Like many sons of wealthy Maryland families, Dulany was sent to England to be educated, at Eton College and Clare College, Cambridge. In 1742 he enrolled to study law at Middle Temple, and was called to the English Bar before he returned to Maryland. Dulany's skill as a lawyer was widely regarded, though as a result of his support for the Crown during the Revolution his reputation would not endure after the war. Fellow lawyer and politician William Pinkney regarded him as the peer of any lawyer in America or England, declaring that "even among such men as Fox, Pitt and Sheridan, he had not found his superior".
Marriage
In 1749 he married Rebecca Tasker, daughter of the powerful Benjamin Tasker, President of the Governor's Council, and Proprietary Governor of Maryland from 1752 to 1753. In 1753 his father died, and the younger Dulany inherited the family's extensive estates, thereby becoming wealthy in his own right.
Politics
Dulany was a member of the Maryland legislative assembly from 1751 to 1754, he was appointed to the Governor's Council in recognition of his support for the colony's proprietary government. In 1751 Dulany was elected to the Maryland General Assembly to represent Frederick County. He served for three years. In 1764, Dulany became Mayor of Annapolis. Dulany labored on behalf of the Lower House in the Proprietary Government, and it was largely through his efforts that the Lower House eventually won its 40-year struggle to control the application of fines and fees by the Proprietary Government, earning him the resentment of Governor Horatio Sharpe.
Coming of Revolution
Although Dulany would not go on to support the overthrow of British rule in Maryland, he was a noted opposer of the Stamp Act 1765, and wrote the noted pamphlet Considerations on the Propriety of Imposing Taxes in the British Colonies which argued against taxation without representation. The pamphlet has been described as "the ablest effort of this kind produced in America", and may have provided at least some of the material for the speech given by Pitt in Parliament the following year. In the pamphlet, Dulany summarized his position as follows: "There may be a time when redress may not be obtained. Till then, I shall recommend a legal, orderly, and prudent resentment". Soon after the publication of this pamphlet, he was made a member of the American Philosophical Society through his election in 1768.
Newspaper wars
Despite this open and articulate opposition to the Stamp Act, Dulany remained a loyalist, and in that vein engaged in a famous newspaper discussion with Charles Carroll of Carrollton.

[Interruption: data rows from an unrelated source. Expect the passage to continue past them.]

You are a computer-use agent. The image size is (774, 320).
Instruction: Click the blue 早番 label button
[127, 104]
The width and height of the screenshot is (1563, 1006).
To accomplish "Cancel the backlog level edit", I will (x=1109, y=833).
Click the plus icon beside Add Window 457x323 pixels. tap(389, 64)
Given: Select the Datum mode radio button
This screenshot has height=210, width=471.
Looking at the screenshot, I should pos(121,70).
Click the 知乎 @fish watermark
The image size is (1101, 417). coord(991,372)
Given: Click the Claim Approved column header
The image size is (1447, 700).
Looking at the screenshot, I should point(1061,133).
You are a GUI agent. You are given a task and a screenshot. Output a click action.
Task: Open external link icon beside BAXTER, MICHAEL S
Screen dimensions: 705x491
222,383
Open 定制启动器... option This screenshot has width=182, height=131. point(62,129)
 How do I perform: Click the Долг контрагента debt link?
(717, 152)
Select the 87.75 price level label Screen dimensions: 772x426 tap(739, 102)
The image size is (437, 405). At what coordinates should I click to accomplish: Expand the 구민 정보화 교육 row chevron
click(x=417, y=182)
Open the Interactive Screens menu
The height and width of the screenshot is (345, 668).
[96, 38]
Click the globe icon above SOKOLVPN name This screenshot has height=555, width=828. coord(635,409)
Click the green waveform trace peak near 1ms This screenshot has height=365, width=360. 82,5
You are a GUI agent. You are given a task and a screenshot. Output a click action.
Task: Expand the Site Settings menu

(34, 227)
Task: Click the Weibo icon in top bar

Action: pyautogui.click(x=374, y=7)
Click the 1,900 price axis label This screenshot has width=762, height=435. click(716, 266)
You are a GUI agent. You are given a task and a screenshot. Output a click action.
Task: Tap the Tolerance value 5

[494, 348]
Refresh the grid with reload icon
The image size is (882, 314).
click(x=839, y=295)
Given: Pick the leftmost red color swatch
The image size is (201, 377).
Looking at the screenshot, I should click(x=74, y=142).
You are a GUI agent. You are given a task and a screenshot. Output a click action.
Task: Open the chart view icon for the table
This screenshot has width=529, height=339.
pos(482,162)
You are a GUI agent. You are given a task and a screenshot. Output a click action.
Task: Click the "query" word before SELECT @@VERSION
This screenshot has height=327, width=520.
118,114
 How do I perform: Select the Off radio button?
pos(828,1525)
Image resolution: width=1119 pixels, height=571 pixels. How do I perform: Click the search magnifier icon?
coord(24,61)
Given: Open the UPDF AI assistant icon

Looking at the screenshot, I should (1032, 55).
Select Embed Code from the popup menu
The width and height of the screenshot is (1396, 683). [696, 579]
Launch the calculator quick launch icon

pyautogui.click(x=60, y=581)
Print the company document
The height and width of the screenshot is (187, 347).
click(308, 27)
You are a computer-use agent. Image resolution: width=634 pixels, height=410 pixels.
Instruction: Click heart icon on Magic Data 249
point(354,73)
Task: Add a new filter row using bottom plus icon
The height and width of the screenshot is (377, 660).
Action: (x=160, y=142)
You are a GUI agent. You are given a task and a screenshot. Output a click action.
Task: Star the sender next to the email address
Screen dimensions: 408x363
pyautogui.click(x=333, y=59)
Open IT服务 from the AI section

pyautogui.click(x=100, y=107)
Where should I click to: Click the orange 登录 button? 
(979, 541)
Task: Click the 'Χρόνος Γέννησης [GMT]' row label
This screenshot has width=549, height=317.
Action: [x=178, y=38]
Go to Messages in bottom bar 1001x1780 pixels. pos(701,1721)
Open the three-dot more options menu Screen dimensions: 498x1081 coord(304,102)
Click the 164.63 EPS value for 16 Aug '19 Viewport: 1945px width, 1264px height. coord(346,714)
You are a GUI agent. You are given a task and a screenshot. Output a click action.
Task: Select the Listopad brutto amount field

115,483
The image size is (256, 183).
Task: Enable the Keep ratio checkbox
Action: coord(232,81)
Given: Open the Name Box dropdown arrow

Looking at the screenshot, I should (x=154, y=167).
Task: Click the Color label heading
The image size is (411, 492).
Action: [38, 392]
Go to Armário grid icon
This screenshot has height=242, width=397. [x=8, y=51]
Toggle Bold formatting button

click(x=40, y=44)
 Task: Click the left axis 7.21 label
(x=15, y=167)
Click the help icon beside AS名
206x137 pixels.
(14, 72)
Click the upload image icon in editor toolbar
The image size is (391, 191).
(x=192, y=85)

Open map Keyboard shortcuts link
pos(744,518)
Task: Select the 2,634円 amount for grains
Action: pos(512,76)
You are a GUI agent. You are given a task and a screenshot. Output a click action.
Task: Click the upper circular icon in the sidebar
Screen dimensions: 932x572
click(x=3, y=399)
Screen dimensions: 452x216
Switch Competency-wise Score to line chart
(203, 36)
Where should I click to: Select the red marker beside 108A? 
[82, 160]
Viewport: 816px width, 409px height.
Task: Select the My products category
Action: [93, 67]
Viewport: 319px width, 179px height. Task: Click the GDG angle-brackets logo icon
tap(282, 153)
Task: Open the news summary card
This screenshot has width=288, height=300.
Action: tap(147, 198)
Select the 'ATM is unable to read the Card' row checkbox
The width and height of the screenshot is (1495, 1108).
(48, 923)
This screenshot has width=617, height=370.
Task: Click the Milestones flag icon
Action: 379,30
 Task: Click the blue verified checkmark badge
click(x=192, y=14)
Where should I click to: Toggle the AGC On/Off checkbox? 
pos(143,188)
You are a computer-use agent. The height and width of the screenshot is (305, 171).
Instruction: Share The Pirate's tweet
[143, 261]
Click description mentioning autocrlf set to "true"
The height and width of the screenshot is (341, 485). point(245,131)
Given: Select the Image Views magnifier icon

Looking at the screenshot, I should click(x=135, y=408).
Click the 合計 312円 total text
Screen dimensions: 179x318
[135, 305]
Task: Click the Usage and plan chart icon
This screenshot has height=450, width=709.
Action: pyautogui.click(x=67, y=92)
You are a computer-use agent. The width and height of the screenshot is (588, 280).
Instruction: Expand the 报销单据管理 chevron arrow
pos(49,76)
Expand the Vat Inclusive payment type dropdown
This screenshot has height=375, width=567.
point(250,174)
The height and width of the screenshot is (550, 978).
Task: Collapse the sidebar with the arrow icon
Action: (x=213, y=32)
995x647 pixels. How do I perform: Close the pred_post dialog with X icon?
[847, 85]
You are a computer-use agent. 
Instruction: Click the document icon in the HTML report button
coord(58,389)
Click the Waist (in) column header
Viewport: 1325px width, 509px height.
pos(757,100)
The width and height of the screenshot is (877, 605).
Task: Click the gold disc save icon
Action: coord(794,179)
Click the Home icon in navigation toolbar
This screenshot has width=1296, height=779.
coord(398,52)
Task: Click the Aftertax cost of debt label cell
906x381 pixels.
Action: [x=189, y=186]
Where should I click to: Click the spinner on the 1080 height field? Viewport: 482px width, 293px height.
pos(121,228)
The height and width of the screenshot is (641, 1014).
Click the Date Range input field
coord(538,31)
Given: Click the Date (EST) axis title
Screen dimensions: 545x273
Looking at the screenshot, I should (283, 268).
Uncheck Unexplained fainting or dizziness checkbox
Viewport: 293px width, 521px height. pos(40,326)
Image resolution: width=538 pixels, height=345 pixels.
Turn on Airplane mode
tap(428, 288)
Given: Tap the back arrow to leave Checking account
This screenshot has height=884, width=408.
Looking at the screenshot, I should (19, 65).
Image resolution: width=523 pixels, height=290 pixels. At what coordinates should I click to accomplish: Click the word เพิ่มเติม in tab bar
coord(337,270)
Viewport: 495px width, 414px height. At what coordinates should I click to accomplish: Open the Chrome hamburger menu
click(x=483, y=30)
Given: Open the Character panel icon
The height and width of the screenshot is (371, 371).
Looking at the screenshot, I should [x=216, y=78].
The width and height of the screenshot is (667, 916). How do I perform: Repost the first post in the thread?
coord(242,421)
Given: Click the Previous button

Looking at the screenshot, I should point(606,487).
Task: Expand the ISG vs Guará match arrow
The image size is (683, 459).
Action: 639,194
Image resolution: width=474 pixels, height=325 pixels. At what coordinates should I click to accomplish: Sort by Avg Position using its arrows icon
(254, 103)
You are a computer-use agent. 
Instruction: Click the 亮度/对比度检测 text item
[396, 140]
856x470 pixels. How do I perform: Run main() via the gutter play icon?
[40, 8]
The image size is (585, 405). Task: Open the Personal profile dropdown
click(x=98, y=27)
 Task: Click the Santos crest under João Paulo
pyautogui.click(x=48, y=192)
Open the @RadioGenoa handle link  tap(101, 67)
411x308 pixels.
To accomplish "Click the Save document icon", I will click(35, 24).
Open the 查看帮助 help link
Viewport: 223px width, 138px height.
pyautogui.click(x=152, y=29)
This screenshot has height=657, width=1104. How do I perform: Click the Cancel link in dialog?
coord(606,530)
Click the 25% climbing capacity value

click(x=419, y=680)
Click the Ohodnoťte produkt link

In these debates, both men adopted pseudonyms, Dulany being "Antillon", and Carroll "First Citizen". Charles Carroll, then relatively unknown, adopted the more populist argument, claiming that the government of Maryland had long been the monopoly of four families, the Ogles, the Taskers, the Bladens and the Dulanys. Dulany took the contrary view. Eventually word spread of the true identity of the two combatants, and Carroll's fame and notoriety began to grow. Eventually Dulany resorted to highly personal ad hominem attacks on "First Citizen", and Carroll responded, in statesmanlike fashion, with considerable restraint, arguing that when Antilles engaged in "virulent invective and illiberal abuse, we may fairly presume, that arguments are either wanting, or that ignorance or incapacity know not how to apply them". Eventually, as war became inevitable, Dulany found his essentially moderate position untenable and he found himself forced to choose sides. Dulany was not able to rebel against the Crown he and his family had served so long. He believed that protest rather than force should furnish the solution to America's problems, and that legal process, logic, and the "prudent" exercise of "agreements" would eventually prevail upon the British to concede the colonists' demands.
After the Revolution
As a Loyalist, most of Dulany's substantial property was confiscated in 1781. He died March 17, 1797, in Baltimore.